------ SUPPLIED RECORDS

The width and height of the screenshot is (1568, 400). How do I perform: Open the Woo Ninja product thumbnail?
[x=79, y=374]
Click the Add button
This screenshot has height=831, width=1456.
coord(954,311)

------------

WHAT TO WORK ON
Keeping each line exactly as it is, retype all of the data.

WRITTEN RESPONSE
The width and height of the screenshot is (1568, 400). How do I perform: Open the Woo Ninja product thumbnail?
[x=79, y=374]
Click the Add button
This screenshot has height=831, width=1456.
coord(954,311)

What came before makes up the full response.